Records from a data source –
************
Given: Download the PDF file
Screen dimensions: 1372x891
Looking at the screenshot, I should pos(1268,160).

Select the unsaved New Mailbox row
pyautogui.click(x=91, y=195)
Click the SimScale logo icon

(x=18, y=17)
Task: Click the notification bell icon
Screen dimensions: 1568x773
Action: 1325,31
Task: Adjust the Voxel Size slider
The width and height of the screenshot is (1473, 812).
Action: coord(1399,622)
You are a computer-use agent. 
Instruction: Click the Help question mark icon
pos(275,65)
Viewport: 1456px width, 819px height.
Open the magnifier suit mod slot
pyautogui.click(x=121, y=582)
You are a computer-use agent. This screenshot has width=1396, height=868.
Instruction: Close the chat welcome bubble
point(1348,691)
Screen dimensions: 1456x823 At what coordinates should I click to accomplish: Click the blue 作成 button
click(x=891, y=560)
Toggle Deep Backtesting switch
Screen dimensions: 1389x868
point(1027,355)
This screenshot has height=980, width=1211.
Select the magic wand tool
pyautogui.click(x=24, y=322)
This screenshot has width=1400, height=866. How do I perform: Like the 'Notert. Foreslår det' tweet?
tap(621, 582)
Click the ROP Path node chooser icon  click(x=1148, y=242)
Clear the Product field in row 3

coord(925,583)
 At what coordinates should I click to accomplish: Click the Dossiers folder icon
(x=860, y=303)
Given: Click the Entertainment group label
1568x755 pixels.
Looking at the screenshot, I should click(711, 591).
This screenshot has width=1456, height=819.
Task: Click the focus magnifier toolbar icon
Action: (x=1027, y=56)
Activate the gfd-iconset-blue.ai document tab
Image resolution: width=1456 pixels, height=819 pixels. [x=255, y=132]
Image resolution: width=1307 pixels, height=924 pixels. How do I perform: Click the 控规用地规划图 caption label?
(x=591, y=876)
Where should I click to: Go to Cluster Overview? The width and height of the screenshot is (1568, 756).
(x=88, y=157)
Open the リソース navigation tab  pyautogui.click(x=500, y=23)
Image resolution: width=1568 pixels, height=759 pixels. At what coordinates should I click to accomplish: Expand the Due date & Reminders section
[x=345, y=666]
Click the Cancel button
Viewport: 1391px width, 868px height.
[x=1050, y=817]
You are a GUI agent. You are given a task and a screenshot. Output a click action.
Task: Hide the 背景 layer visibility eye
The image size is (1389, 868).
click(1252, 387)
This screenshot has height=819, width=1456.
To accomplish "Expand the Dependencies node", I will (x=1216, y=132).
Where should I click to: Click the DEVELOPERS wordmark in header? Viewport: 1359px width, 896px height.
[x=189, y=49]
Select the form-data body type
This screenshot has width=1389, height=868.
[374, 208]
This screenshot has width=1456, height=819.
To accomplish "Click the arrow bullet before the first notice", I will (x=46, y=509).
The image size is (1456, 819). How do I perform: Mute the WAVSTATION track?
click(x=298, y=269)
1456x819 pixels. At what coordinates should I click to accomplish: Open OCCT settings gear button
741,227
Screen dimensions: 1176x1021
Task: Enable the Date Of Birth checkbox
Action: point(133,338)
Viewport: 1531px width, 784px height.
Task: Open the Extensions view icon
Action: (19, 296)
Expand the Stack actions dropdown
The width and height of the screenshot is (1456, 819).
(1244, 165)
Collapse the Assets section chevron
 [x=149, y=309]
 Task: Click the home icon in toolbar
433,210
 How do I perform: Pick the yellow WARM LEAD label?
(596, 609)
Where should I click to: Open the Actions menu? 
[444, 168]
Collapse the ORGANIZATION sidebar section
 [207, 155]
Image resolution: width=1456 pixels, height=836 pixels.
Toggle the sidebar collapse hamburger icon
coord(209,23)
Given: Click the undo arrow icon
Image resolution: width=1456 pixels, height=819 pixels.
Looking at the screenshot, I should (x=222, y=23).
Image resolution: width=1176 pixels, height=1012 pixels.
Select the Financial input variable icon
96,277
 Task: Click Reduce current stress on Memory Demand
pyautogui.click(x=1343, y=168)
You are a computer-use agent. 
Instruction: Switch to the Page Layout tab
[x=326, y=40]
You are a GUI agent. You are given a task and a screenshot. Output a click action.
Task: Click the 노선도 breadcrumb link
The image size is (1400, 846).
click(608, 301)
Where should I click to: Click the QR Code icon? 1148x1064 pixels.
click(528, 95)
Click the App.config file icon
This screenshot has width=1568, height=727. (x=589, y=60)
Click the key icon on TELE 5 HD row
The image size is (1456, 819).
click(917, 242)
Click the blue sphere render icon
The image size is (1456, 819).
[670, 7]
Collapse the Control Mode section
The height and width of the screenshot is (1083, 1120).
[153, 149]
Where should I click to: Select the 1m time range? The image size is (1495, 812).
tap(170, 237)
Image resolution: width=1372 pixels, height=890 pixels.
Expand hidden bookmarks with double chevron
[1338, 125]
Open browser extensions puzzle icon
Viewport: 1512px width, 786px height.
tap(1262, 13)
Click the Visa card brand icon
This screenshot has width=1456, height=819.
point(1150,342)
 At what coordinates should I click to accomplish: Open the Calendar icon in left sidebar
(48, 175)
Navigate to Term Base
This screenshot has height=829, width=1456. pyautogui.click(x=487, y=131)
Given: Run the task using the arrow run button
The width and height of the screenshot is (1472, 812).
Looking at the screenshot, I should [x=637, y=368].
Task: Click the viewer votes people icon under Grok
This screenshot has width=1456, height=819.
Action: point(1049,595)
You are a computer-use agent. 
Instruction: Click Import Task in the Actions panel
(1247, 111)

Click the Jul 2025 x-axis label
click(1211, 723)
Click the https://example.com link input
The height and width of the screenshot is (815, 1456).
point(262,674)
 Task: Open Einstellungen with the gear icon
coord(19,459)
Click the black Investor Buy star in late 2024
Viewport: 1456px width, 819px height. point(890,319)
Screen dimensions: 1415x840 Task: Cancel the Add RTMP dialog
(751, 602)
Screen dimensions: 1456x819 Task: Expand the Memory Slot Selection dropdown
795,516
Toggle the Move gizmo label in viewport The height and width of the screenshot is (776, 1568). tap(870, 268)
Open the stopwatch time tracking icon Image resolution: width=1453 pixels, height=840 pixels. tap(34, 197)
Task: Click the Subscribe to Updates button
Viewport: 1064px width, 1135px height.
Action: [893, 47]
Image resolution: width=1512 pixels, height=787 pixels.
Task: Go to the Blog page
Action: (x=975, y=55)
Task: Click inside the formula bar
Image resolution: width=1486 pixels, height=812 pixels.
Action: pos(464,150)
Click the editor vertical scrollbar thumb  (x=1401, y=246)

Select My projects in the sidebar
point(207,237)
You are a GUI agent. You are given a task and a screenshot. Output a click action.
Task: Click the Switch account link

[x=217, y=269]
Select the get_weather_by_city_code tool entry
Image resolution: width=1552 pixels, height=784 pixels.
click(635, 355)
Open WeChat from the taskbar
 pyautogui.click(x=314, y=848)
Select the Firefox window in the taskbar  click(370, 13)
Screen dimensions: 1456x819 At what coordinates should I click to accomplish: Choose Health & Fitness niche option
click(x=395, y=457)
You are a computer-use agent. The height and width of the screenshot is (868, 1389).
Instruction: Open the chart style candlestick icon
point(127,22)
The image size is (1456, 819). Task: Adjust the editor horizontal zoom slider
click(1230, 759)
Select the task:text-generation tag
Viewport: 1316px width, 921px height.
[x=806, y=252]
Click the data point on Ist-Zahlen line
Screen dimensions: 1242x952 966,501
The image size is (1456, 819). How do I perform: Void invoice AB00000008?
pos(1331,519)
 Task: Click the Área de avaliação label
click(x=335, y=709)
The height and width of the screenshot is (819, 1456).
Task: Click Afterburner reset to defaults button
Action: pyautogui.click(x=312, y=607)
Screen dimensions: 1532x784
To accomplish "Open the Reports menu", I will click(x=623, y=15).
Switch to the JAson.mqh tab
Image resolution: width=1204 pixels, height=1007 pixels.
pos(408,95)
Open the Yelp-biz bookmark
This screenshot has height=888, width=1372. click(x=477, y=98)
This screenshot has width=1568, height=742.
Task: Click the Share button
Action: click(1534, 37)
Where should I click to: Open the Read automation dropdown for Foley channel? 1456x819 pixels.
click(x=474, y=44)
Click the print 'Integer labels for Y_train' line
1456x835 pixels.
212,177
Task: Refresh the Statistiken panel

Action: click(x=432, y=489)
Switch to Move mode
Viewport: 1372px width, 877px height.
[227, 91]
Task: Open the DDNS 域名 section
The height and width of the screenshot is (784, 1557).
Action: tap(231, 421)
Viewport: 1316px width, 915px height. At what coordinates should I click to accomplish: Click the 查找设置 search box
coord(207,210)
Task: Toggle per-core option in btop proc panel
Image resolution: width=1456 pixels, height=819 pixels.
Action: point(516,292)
************
Task directions –
What are the lines above, starting at the one with "Image resolution: width=1307" and ending at the one with "Open the リソース"? Give them again exactly, and only them.

Solution to the problem –
Image resolution: width=1307 pixels, height=924 pixels. How do I perform: Click the 控规用地规划图 caption label?
(x=591, y=876)
Where should I click to: Go to Cluster Overview? The width and height of the screenshot is (1568, 756).
(x=88, y=157)
Open the リソース navigation tab  pyautogui.click(x=500, y=23)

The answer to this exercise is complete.